# Required work
A complete transcription of the material, exact in every line, is what is wanted.

# Material to process
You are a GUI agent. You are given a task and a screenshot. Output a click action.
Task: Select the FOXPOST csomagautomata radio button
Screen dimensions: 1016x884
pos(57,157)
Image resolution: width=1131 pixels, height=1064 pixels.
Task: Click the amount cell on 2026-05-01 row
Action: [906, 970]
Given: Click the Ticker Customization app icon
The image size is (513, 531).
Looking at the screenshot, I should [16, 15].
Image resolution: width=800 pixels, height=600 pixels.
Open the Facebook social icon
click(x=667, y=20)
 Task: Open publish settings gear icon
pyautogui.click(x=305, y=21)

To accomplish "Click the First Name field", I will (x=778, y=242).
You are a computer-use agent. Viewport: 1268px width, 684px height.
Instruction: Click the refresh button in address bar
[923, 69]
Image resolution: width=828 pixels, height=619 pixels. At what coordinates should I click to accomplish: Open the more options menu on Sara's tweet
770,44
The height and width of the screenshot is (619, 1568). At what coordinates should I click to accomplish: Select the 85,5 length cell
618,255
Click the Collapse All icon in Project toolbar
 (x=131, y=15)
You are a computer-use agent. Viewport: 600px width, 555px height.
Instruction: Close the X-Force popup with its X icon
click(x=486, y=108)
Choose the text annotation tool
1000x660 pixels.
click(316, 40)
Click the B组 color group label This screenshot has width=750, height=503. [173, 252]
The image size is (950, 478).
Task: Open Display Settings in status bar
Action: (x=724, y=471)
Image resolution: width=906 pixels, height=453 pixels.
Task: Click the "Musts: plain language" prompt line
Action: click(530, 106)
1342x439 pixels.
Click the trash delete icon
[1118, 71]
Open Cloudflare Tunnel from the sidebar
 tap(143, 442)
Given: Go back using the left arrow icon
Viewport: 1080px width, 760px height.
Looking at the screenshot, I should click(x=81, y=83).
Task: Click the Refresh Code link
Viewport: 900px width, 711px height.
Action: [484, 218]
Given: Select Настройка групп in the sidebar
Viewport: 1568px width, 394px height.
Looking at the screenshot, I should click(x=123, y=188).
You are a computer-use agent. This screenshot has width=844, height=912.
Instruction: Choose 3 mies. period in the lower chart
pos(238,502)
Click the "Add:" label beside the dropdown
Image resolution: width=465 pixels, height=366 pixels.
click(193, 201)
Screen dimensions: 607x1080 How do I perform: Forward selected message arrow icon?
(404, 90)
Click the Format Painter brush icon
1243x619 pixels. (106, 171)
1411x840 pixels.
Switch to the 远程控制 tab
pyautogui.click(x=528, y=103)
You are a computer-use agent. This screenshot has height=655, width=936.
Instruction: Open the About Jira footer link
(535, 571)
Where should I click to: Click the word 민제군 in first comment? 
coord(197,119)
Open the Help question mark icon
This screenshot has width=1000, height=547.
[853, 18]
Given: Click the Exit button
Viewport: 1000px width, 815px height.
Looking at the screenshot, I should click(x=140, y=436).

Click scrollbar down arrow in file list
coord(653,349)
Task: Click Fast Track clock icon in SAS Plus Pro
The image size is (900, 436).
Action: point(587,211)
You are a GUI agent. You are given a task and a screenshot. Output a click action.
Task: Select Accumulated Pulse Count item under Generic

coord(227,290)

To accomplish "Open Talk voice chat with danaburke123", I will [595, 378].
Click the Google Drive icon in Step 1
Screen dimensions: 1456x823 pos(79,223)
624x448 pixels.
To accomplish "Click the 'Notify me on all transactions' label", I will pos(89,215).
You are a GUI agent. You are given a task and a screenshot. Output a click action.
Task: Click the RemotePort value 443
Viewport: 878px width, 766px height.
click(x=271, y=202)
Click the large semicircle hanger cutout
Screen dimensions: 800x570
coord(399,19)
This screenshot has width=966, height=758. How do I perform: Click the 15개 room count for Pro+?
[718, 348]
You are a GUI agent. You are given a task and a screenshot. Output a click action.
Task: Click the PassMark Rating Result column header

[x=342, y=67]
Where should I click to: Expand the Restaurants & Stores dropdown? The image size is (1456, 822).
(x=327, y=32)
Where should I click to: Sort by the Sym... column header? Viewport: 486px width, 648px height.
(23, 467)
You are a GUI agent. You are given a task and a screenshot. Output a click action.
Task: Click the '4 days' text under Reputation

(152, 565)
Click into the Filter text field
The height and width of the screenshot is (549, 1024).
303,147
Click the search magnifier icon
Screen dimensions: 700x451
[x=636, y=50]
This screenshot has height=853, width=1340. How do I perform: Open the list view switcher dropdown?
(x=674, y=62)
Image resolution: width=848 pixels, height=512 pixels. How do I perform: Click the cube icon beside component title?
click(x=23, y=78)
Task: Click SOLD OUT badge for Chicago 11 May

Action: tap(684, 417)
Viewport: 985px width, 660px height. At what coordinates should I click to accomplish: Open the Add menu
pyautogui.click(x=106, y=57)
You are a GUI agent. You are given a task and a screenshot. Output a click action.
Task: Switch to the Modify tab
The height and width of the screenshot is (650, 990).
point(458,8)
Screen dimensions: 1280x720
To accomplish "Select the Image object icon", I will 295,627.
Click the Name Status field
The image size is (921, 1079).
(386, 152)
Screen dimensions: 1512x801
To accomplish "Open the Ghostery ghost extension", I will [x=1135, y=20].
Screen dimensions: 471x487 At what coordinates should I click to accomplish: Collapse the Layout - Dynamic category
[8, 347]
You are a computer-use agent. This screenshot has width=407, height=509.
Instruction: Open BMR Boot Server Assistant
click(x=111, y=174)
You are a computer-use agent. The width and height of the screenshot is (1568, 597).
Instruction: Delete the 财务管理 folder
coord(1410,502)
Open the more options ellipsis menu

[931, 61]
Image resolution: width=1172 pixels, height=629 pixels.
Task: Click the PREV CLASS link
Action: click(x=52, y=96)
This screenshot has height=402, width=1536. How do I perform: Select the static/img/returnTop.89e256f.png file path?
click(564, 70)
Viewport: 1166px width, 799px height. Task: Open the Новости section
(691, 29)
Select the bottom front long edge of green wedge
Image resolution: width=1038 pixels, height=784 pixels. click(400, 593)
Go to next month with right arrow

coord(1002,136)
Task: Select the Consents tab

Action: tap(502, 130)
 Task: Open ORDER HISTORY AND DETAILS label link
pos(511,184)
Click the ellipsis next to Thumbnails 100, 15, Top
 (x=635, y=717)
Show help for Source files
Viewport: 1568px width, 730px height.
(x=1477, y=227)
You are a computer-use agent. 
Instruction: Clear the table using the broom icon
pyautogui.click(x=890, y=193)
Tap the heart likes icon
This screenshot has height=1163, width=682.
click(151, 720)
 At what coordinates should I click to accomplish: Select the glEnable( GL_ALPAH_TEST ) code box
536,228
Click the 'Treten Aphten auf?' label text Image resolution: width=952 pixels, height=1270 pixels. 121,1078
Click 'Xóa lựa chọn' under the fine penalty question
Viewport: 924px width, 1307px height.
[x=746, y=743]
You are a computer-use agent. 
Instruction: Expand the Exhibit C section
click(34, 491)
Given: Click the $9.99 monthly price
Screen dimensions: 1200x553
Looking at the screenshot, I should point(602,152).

# Answer to this problem
You are a GUI agent. You are given a task and a screenshot. Output a click action.
Task: Select the FOXPOST csomagautomata radio button
Screen dimensions: 1016x884
pos(57,157)
Image resolution: width=1131 pixels, height=1064 pixels.
Task: Click the amount cell on 2026-05-01 row
Action: [906, 970]
Given: Click the Ticker Customization app icon
The image size is (513, 531).
Looking at the screenshot, I should [16, 15].
Image resolution: width=800 pixels, height=600 pixels.
Open the Facebook social icon
click(x=667, y=20)
 Task: Open publish settings gear icon
pyautogui.click(x=305, y=21)

To accomplish "Click the First Name field", I will (x=778, y=242).
You are a computer-use agent. Viewport: 1268px width, 684px height.
Instruction: Click the refresh button in address bar
[923, 69]
Image resolution: width=828 pixels, height=619 pixels. At what coordinates should I click to accomplish: Open the more options menu on Sara's tweet
770,44
The height and width of the screenshot is (619, 1568). At what coordinates should I click to accomplish: Select the 85,5 length cell
618,255
Click the Collapse All icon in Project toolbar
 (x=131, y=15)
You are a computer-use agent. Viewport: 600px width, 555px height.
Instruction: Close the X-Force popup with its X icon
click(x=486, y=108)
Choose the text annotation tool
1000x660 pixels.
click(316, 40)
Click the B组 color group label This screenshot has width=750, height=503. [173, 252]
The image size is (950, 478).
Task: Open Display Settings in status bar
Action: (x=724, y=471)
Image resolution: width=906 pixels, height=453 pixels.
Task: Click the "Musts: plain language" prompt line
Action: click(530, 106)
1342x439 pixels.
Click the trash delete icon
[1118, 71]
Open Cloudflare Tunnel from the sidebar
 tap(143, 442)
Given: Go back using the left arrow icon
Viewport: 1080px width, 760px height.
Looking at the screenshot, I should click(x=81, y=83).
Task: Click the Refresh Code link
Viewport: 900px width, 711px height.
Action: [484, 218]
Given: Select Настройка групп in the sidebar
Viewport: 1568px width, 394px height.
Looking at the screenshot, I should click(x=123, y=188).
You are a computer-use agent. This screenshot has width=844, height=912.
Instruction: Choose 3 mies. period in the lower chart
pos(238,502)
Click the "Add:" label beside the dropdown
Image resolution: width=465 pixels, height=366 pixels.
click(193, 201)
Screen dimensions: 607x1080 How do I perform: Forward selected message arrow icon?
(404, 90)
Click the Format Painter brush icon
1243x619 pixels. (106, 171)
1411x840 pixels.
Switch to the 远程控制 tab
pyautogui.click(x=528, y=103)
You are a computer-use agent. This screenshot has height=655, width=936.
Instruction: Open the About Jira footer link
(535, 571)
Where should I click to: Click the word 민제군 in first comment? 
coord(197,119)
Open the Help question mark icon
This screenshot has width=1000, height=547.
[853, 18]
Given: Click the Exit button
Viewport: 1000px width, 815px height.
Looking at the screenshot, I should click(x=140, y=436).

Click scrollbar down arrow in file list
coord(653,349)
Task: Click Fast Track clock icon in SAS Plus Pro
The image size is (900, 436).
Action: point(587,211)
You are a GUI agent. You are given a task and a screenshot. Output a click action.
Task: Select Accumulated Pulse Count item under Generic

coord(227,290)

To accomplish "Open Talk voice chat with danaburke123", I will [595, 378].
Click the Google Drive icon in Step 1
Screen dimensions: 1456x823 pos(79,223)
624x448 pixels.
To accomplish "Click the 'Notify me on all transactions' label", I will pos(89,215).
You are a GUI agent. You are given a task and a screenshot. Output a click action.
Task: Click the RemotePort value 443
Viewport: 878px width, 766px height.
click(x=271, y=202)
Click the large semicircle hanger cutout
Screen dimensions: 800x570
coord(399,19)
This screenshot has width=966, height=758. How do I perform: Click the 15개 room count for Pro+?
[718, 348]
You are a GUI agent. You are given a task and a screenshot. Output a click action.
Task: Click the PassMark Rating Result column header

[x=342, y=67]
Where should I click to: Expand the Restaurants & Stores dropdown? The image size is (1456, 822).
(x=327, y=32)
Where should I click to: Sort by the Sym... column header? Viewport: 486px width, 648px height.
(23, 467)
You are a GUI agent. You are given a task and a screenshot. Output a click action.
Task: Click the '4 days' text under Reputation

(152, 565)
Click into the Filter text field
The height and width of the screenshot is (549, 1024).
303,147
Click the search magnifier icon
Screen dimensions: 700x451
[x=636, y=50]
This screenshot has height=853, width=1340. How do I perform: Open the list view switcher dropdown?
(x=674, y=62)
Image resolution: width=848 pixels, height=512 pixels. How do I perform: Click the cube icon beside component title?
click(x=23, y=78)
Task: Click SOLD OUT badge for Chicago 11 May

Action: tap(684, 417)
Viewport: 985px width, 660px height. At what coordinates should I click to accomplish: Open the Add menu
pyautogui.click(x=106, y=57)
You are a GUI agent. You are given a task and a screenshot. Output a click action.
Task: Switch to the Modify tab
The height and width of the screenshot is (650, 990).
point(458,8)
Screen dimensions: 1280x720
To accomplish "Select the Image object icon", I will 295,627.
Click the Name Status field
The image size is (921, 1079).
(386, 152)
Screen dimensions: 1512x801
To accomplish "Open the Ghostery ghost extension", I will [x=1135, y=20].
Screen dimensions: 471x487 At what coordinates should I click to accomplish: Collapse the Layout - Dynamic category
[8, 347]
You are a computer-use agent. This screenshot has width=407, height=509.
Instruction: Open BMR Boot Server Assistant
click(x=111, y=174)
You are a computer-use agent. The width and height of the screenshot is (1568, 597).
Instruction: Delete the 财务管理 folder
coord(1410,502)
Open the more options ellipsis menu

[931, 61]
Image resolution: width=1172 pixels, height=629 pixels.
Task: Click the PREV CLASS link
Action: click(x=52, y=96)
This screenshot has height=402, width=1536. How do I perform: Select the static/img/returnTop.89e256f.png file path?
click(564, 70)
Viewport: 1166px width, 799px height. Task: Open the Новости section
(691, 29)
Select the bottom front long edge of green wedge
Image resolution: width=1038 pixels, height=784 pixels. click(400, 593)
Go to next month with right arrow

coord(1002,136)
Task: Select the Consents tab

Action: tap(502, 130)
 Task: Open ORDER HISTORY AND DETAILS label link
pos(511,184)
Click the ellipsis next to Thumbnails 100, 15, Top
 (x=635, y=717)
Show help for Source files
Viewport: 1568px width, 730px height.
(x=1477, y=227)
You are a computer-use agent. 
Instruction: Clear the table using the broom icon
pyautogui.click(x=890, y=193)
Tap the heart likes icon
This screenshot has height=1163, width=682.
click(151, 720)
 At what coordinates should I click to accomplish: Select the glEnable( GL_ALPAH_TEST ) code box
536,228
Click the 'Treten Aphten auf?' label text Image resolution: width=952 pixels, height=1270 pixels. 121,1078
Click 'Xóa lựa chọn' under the fine penalty question
Viewport: 924px width, 1307px height.
[x=746, y=743]
You are a computer-use agent. 
Instruction: Expand the Exhibit C section
click(34, 491)
Given: Click the $9.99 monthly price
Screen dimensions: 1200x553
Looking at the screenshot, I should point(602,152).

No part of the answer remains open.